In that flash, some men hear their Faith (these lines have potential)
and a dim corner shows my old Courage lost ( a corner cannot show, perhaps ‘in a dim corner lies my old courage, lost,’)
now lit by this messenger of Space. (from not of)
Yet it seems that the Infinite is speaking
to me, Man the infinitely small,
that we are both the ends of a cosmic circle (who is this we/both that suddenly appears here – a circle has no ends)
not touching but embracing us all
and the unmeasured distance between us
is the breath of a heartbeat’s sigh (distance is not measured in breaths)

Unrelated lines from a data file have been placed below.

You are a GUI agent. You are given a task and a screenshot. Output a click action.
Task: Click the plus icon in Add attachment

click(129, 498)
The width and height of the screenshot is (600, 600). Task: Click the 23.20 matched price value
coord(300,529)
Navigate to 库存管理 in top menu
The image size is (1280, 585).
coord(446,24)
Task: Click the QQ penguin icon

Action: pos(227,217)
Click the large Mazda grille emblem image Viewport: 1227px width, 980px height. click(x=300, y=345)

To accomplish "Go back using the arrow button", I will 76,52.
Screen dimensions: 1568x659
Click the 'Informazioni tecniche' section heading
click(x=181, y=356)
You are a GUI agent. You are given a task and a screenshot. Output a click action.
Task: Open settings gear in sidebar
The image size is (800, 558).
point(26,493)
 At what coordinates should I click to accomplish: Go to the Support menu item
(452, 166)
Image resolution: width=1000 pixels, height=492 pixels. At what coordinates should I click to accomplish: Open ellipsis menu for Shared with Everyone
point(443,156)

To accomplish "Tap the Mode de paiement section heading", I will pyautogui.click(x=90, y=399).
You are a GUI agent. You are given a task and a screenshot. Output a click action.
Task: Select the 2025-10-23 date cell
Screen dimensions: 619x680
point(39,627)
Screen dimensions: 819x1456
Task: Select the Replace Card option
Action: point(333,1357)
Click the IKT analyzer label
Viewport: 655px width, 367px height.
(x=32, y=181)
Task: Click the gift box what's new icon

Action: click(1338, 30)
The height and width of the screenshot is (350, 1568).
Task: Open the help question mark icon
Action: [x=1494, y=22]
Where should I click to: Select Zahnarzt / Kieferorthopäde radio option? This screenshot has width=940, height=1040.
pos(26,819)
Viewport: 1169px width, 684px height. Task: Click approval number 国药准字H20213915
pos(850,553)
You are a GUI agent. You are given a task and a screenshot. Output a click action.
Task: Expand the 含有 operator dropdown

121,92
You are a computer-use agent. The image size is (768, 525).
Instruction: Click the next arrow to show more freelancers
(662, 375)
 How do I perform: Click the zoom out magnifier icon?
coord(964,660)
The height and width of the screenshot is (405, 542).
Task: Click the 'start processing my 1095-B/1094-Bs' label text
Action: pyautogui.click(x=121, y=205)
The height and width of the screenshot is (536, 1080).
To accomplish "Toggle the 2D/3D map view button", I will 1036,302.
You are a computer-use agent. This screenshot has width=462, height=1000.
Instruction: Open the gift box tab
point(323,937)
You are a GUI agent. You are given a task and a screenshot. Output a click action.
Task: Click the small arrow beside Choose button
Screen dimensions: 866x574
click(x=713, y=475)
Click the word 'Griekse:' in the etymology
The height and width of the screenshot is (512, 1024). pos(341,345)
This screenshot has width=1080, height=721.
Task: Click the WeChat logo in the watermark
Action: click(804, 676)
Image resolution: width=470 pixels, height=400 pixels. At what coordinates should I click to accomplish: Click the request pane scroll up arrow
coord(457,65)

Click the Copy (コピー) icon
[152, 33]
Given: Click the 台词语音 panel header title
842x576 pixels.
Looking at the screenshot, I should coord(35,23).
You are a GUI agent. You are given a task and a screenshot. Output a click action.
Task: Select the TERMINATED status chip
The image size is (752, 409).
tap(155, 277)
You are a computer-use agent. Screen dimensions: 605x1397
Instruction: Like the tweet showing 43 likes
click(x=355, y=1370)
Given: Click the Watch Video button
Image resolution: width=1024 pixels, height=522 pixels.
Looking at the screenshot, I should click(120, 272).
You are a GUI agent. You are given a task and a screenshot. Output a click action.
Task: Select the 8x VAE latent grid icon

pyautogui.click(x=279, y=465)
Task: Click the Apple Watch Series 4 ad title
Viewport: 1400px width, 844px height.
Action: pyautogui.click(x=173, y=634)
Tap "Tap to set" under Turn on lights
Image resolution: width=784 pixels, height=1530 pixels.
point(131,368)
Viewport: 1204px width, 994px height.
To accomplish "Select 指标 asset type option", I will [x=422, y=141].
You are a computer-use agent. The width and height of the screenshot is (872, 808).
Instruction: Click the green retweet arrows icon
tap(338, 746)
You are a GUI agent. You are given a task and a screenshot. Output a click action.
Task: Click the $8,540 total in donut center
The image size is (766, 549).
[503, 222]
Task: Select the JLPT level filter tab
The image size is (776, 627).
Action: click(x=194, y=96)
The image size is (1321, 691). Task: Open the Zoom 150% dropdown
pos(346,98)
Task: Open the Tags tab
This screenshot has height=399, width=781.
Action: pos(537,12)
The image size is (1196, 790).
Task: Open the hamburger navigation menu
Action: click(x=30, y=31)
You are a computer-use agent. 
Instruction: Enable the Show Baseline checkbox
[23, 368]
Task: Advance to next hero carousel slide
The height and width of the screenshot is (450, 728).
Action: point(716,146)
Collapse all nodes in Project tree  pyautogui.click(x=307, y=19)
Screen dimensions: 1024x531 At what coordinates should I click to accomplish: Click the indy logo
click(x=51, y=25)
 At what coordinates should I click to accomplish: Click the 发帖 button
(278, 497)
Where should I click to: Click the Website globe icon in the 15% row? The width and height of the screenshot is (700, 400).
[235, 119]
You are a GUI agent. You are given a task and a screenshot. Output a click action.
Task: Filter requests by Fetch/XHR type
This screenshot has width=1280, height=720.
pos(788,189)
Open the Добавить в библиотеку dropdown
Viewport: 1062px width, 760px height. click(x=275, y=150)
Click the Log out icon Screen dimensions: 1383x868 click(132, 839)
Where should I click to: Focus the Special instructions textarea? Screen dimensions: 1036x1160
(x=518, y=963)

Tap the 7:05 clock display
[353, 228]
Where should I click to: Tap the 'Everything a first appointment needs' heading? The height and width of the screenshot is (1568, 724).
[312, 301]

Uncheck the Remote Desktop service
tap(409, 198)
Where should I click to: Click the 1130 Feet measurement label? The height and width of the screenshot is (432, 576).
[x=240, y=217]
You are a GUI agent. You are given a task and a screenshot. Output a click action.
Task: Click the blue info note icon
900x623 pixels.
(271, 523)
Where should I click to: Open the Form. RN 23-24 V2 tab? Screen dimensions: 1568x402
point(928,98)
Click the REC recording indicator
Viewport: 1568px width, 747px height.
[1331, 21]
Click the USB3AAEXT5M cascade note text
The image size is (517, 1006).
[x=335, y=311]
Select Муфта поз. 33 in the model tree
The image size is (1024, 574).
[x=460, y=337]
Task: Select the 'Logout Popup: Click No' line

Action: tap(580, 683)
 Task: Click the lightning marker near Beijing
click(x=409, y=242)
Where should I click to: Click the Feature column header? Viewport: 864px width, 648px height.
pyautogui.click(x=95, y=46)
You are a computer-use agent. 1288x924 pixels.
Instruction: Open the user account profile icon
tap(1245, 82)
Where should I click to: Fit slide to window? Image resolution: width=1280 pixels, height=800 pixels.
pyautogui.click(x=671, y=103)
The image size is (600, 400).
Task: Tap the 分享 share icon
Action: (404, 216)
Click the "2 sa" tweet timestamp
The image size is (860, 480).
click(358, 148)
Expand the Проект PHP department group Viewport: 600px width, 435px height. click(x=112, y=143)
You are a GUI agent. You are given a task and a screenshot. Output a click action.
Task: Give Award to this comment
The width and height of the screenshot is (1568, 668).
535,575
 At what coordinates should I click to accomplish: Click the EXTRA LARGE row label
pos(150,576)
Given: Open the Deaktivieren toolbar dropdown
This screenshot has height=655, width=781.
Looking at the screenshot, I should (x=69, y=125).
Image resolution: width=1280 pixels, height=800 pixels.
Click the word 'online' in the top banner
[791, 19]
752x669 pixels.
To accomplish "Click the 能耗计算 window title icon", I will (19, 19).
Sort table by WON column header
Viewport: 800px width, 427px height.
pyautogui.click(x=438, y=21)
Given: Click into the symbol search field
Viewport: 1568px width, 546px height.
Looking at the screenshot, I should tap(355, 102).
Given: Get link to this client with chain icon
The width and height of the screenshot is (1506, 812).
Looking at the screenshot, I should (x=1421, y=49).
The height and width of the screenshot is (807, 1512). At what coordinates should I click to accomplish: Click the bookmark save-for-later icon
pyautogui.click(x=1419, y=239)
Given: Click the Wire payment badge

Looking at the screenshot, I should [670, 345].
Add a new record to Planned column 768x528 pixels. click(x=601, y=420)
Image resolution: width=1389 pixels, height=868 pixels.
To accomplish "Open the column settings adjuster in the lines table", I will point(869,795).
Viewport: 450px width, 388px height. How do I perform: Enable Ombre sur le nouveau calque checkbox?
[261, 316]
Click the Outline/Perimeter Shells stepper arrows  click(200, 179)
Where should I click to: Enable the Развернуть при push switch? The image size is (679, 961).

winged with a Voice from the velvet darkness (a breath which is a sigh is also winged and has a voice? Bit of a stretch to imagine)
locked in the twinkling of an eye.
For in the silent and echoless vast uncertain
dim of some darkened night (dimness)
when one star blinks and jumps great distance
straddled to a cosmic light(a star cannot straddle light)
hurtling (through) the blackness of a million midnights
whose span is a chasmed sea,
if you listen for the light, in the twinkling of an eye, (you don’t listen for light – ‘look for light’ would make more sense)
it will speak to the dark in thee.(thee archaic)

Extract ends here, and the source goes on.